PROMPT: Nothing outside the range is wanted. Repeat exactly the lines below from the one with "Click the SEARCH button in Awards panel" through the one with "Task: Click wind".

====

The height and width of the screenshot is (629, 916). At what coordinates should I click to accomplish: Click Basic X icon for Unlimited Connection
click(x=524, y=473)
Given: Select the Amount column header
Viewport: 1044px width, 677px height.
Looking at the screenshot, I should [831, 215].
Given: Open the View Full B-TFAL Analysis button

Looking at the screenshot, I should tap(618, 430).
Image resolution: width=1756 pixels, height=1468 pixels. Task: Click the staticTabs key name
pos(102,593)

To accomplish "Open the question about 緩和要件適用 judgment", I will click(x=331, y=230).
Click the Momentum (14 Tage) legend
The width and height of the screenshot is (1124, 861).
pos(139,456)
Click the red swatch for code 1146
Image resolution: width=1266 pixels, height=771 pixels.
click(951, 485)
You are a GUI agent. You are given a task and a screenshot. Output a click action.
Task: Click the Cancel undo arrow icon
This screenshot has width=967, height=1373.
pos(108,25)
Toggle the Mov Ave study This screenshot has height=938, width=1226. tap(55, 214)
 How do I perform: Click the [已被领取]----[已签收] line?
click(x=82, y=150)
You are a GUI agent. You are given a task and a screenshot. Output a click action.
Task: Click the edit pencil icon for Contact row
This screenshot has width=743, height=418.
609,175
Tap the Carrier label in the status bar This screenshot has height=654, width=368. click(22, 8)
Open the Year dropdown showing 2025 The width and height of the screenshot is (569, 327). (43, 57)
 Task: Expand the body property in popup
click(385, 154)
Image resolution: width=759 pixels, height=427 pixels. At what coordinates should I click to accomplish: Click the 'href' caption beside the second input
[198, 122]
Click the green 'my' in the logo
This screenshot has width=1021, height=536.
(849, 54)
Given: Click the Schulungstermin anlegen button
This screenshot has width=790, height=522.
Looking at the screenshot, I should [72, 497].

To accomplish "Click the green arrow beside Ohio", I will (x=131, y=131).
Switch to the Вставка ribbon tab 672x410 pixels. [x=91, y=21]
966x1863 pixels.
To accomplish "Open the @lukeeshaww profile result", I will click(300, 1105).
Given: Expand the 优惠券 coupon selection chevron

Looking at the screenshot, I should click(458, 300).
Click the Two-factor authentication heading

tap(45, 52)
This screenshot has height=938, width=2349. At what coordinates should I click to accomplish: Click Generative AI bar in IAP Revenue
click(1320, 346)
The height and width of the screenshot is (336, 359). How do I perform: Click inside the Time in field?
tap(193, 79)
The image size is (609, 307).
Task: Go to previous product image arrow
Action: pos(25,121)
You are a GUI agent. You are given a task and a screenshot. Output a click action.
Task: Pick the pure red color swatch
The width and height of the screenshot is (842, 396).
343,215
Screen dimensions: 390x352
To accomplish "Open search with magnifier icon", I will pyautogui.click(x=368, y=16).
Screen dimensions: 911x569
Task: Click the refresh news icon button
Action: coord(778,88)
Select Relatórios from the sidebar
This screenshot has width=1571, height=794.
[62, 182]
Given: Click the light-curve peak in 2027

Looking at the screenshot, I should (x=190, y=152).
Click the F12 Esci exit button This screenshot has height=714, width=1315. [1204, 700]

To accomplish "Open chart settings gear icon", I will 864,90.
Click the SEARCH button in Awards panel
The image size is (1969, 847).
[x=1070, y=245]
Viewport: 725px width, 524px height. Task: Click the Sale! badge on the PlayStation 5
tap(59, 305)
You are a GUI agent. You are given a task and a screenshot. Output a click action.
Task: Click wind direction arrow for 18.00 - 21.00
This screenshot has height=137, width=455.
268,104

====

SOLUTION TO THIS PROBLEM:
Click the SEARCH button in Awards panel
The image size is (1969, 847).
[x=1070, y=245]
Viewport: 725px width, 524px height. Task: Click the Sale! badge on the PlayStation 5
tap(59, 305)
You are a GUI agent. You are given a task and a screenshot. Output a click action.
Task: Click wind direction arrow for 18.00 - 21.00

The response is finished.